The connection is far from gratuitous. Although Lu Xun abandoned medicine for literature, his time in Japan was formative -- his very first published writing occurred during this period -- including, remarkably, "Soul of Sparta," an adaptation of the classic Greek tale of Spartan King Leonidas' doomed battle against the invading Persians, better known to contemporary action-adventure fans as "300." He also wrote an essay, "The Lessons of the History of Science," whose theme is as relevant today as then; one biographer, David Pollard, summarized it as follows: "China had no future if she clung to the notion that she could match the foreigners simply by manufacture and armaments, without a change in the culture: fundamental scientific research, presently heeded, was essential to her survival."

His bond with one professor of anatomy at Tohoku University, a professor Fujino, was profound enough to inspire a short story memorializing him, "Fujino Sensei."

Tokyo was not so extraordinary after all. When cherry blossoms shimmered in Ueno, from the distance it really resembled light, pink clouds; but under the flowers you would always find groups of short-term "students from the Chinese Empire," their long queues coiled on top of their heads upraising the crowns of their student caps to look like Mount Fujiyama. Others had undone their queues and arranged their hair flat on their heads, so that when their caps were removed it glistened for all the world like the lustrous locks of young ladies; and they would toss their heads too. It was really a charming sight.

"Tokyo was not so extraordinary after all."

In "Literary Authority and the Modern Chinese Writer," Wendy Larson performs an extensive exegesis on that opening sentence.

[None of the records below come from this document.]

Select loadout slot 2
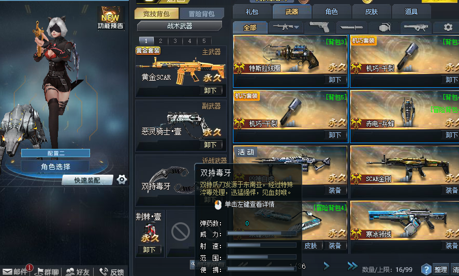[160, 41]
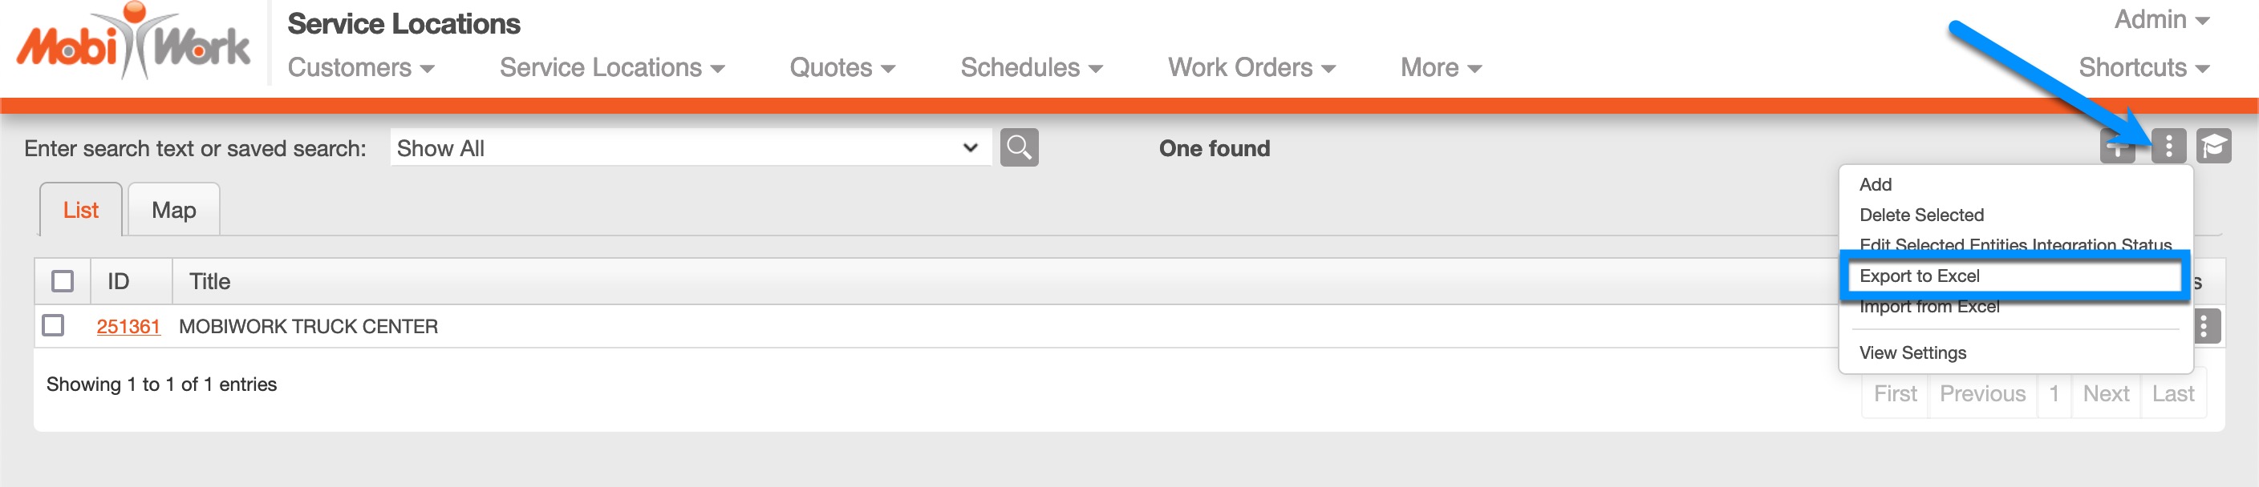The image size is (2259, 487).
Task: Choose Export to Excel from menu
Action: 1920,276
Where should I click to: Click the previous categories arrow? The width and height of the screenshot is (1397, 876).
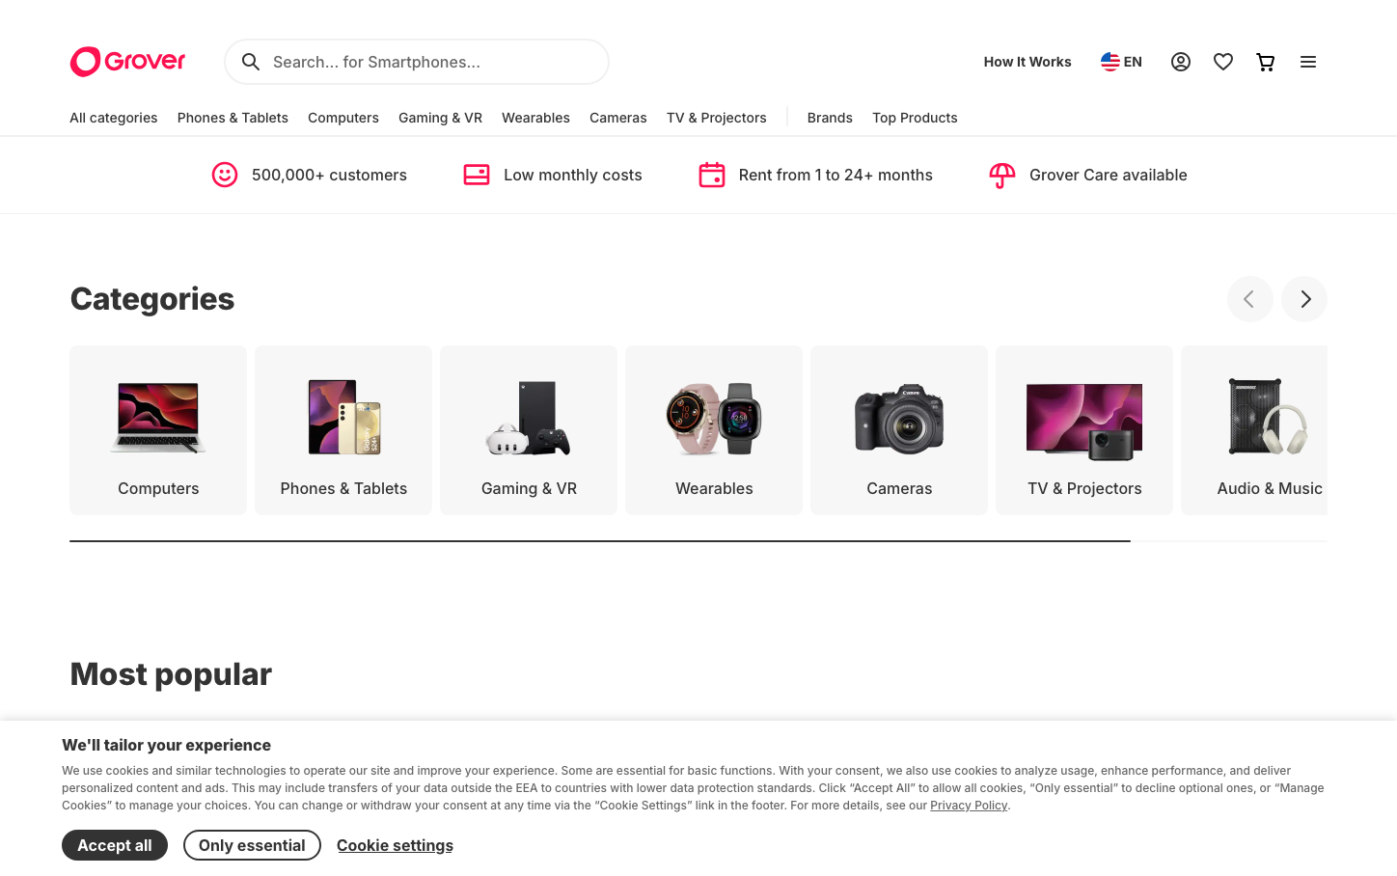pos(1249,299)
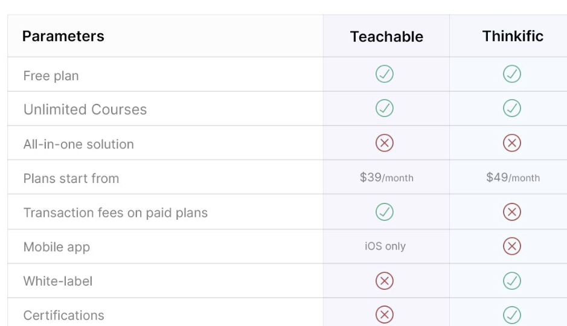Click Thinkific's White-label checkmark icon
The image size is (567, 326).
pyautogui.click(x=512, y=281)
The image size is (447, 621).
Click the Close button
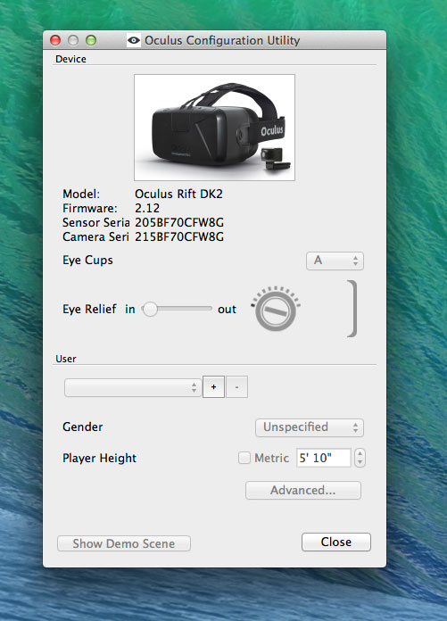click(336, 542)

This sentence, coming at the beginning of the narrative, implies a predetermined image of a foreign land that is radically different from China, an "other" that is conceptualized as the binary opposite of the "China" which has formed the basis of the author's negative experience to this time. When Lu Xun arrives in Tokyo and sees Chinese students learning ballroom dancing, he realizes that Japan cannot be this ideal "other": it cannot meet his expectations in providing the environment in which he can disregard the disquieting issues of nation and race, but actually pushes him toward a recognition of nation and race as ontological categories unavoidable in the interpretation of experience. Although the Chinese students who have disguised their queues and are attempting to alter their cultural manifestations through the acquisition of new manners and styles are one example of a temporarily successful identity change, Lu Xun ridicules this alternative as absurd and meaningless. He has rejected "China" and the past, but a viable option is unavailable to him in this alienated context.

The Chinese-Japanese relationship is so fraught with tension rooted in ancient and recent history, in economic conflict and cultural aspirations, that it comes as something of a shock to see it this way. In "Fujino Sensei" is Lu Xun really suggesting that Japan is not different enough to allow him the possibility of escape from a culture whose shortcomings he is rebelling so strongly against? Lu Xun also observes in his story that some of the anatomy textbooks used in his medical school were Chinese translations reprinted in Japan -- "So [the Japanese] had not started translating and studying new medical science any earlier than in China." His foray in Japan reinforces a sense that China could make other choices, and follow a different path.

And now Tohoku University, calling upon the luster of Lu Xun's reputation, hopes to boost its own technical prowess by attracting the best and brightest from the mainland. Even as tempers continue to soar over Japan's efforts to rewrite or ignore its 20th century Chinese misadventures, one hopes that this twist of history would have brought a smile to the man's face. For if ever there was a Chinese writer who could wield irony like a samurai swinging his katana, it was Lu Xun.